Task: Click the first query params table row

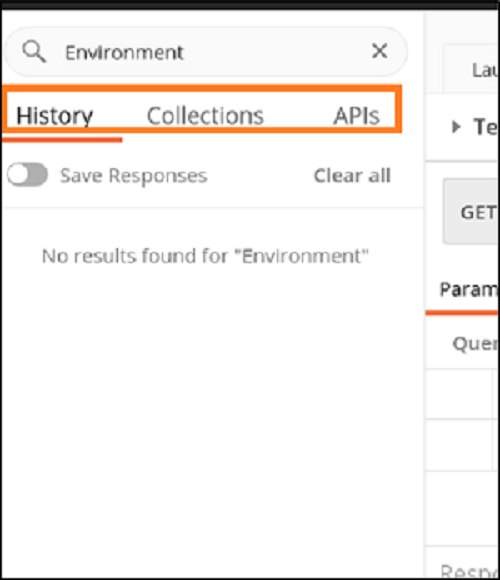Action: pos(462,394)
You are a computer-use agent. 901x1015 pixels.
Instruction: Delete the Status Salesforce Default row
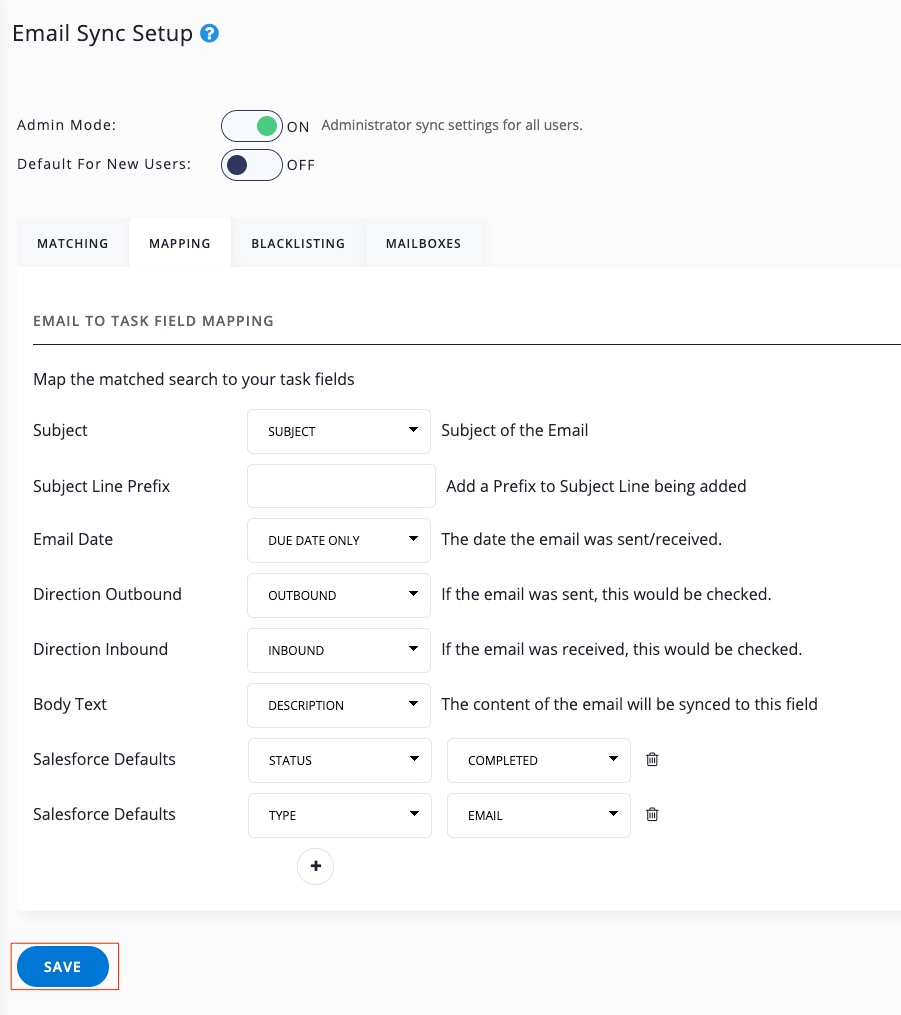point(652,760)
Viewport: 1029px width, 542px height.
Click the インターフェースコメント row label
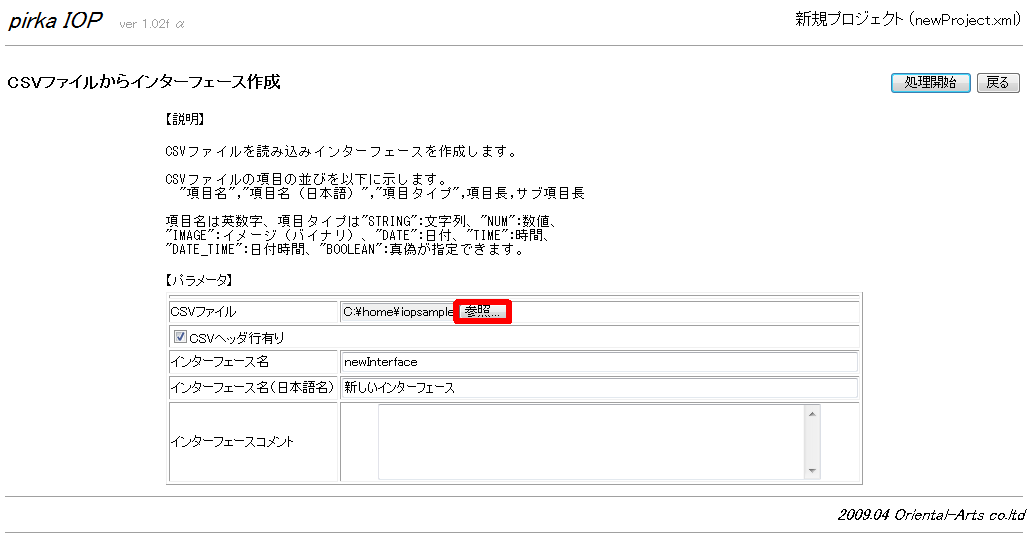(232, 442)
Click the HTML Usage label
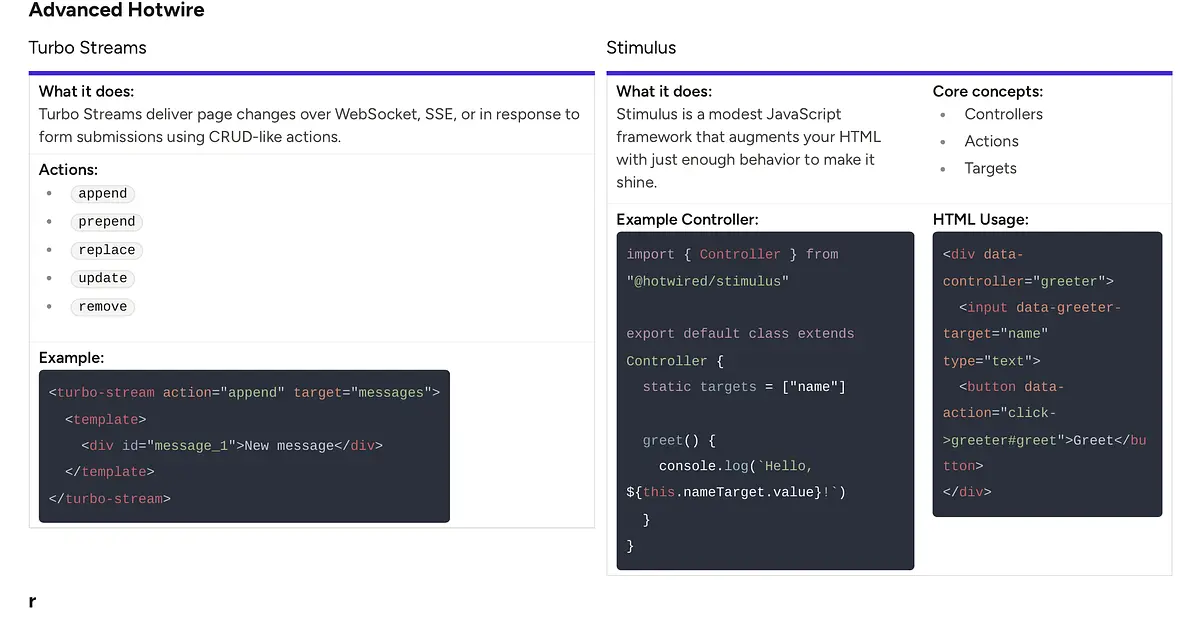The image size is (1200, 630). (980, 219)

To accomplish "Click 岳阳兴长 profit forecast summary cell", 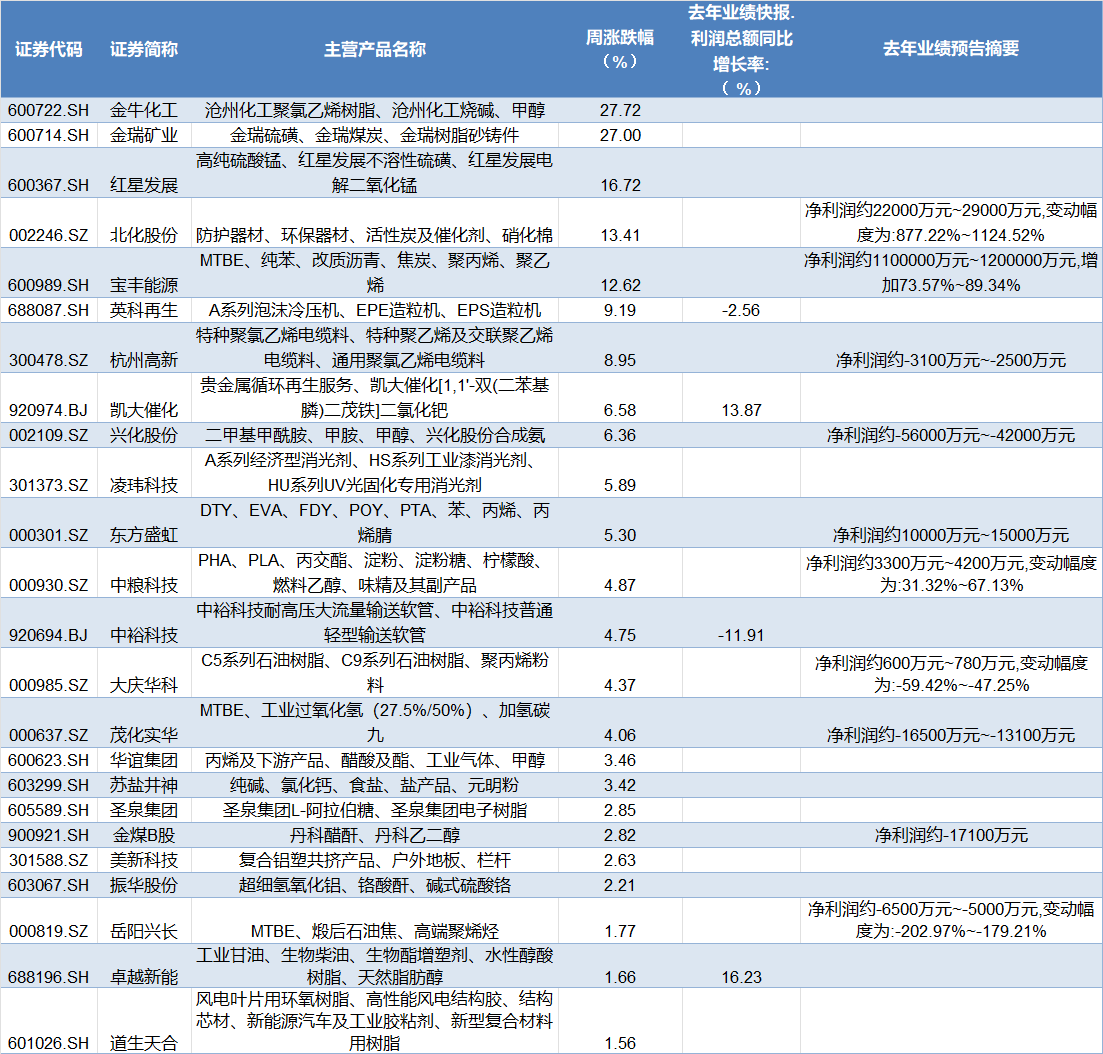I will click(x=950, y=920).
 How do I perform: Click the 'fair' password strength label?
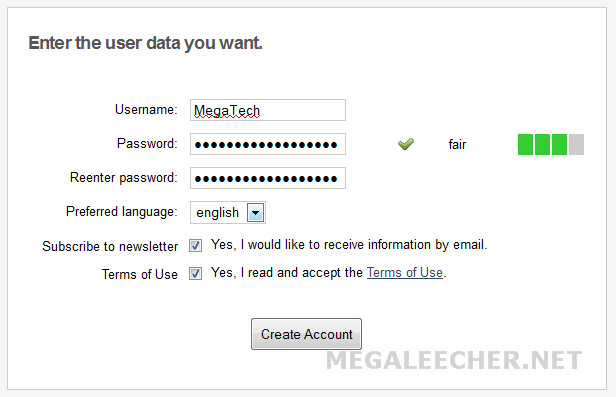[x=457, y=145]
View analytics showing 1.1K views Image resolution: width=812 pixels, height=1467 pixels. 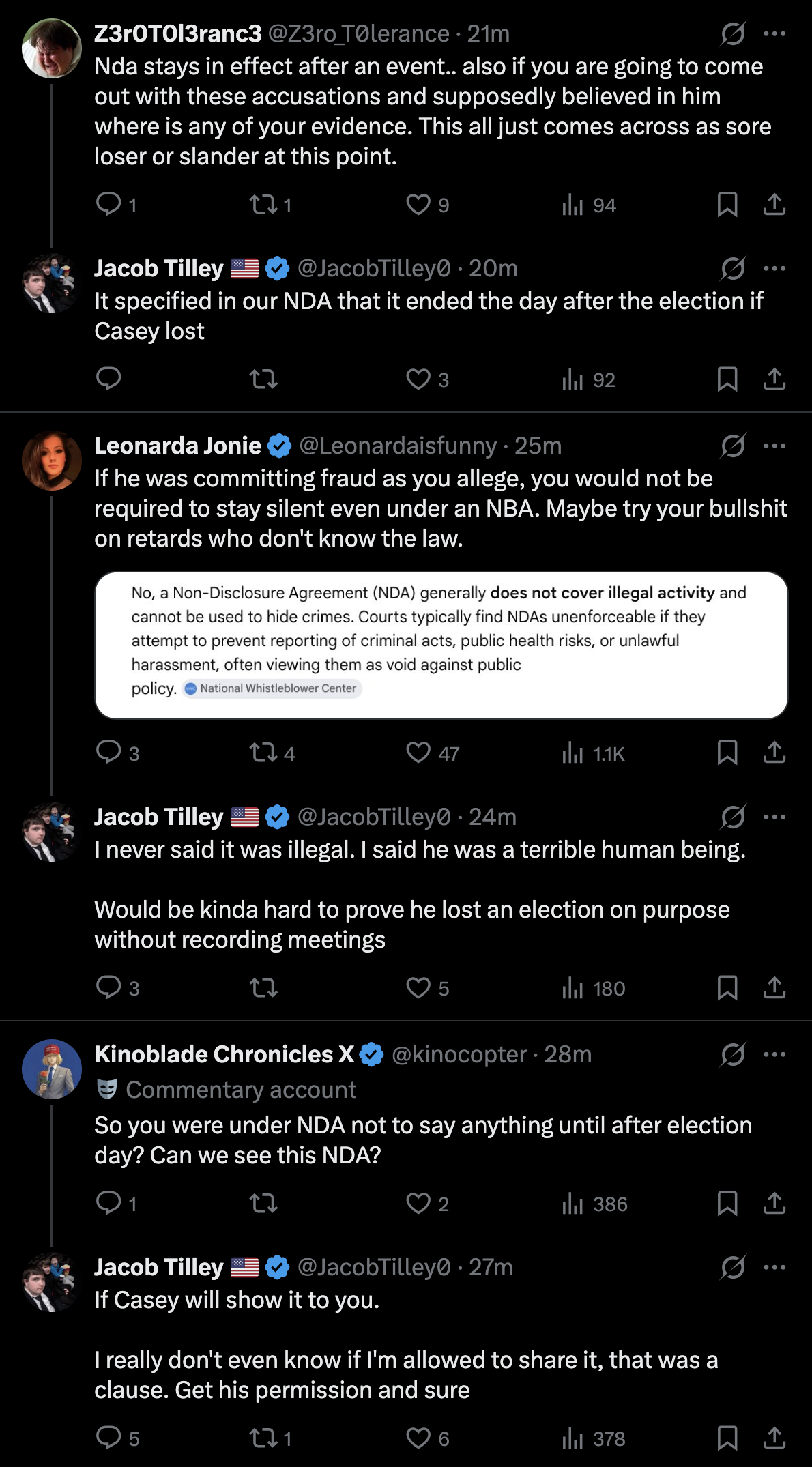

- - - - - - -

Task description. Reproduce, unchanged, each line between the one with "How do I perform: Click" and the last line of the material, both included; the pictures do not go in.

Written response.
 How do I perform: Click the 'fair' password strength label?
[x=457, y=145]
View analytics showing 1.1K views Image resolution: width=812 pixels, height=1467 pixels. 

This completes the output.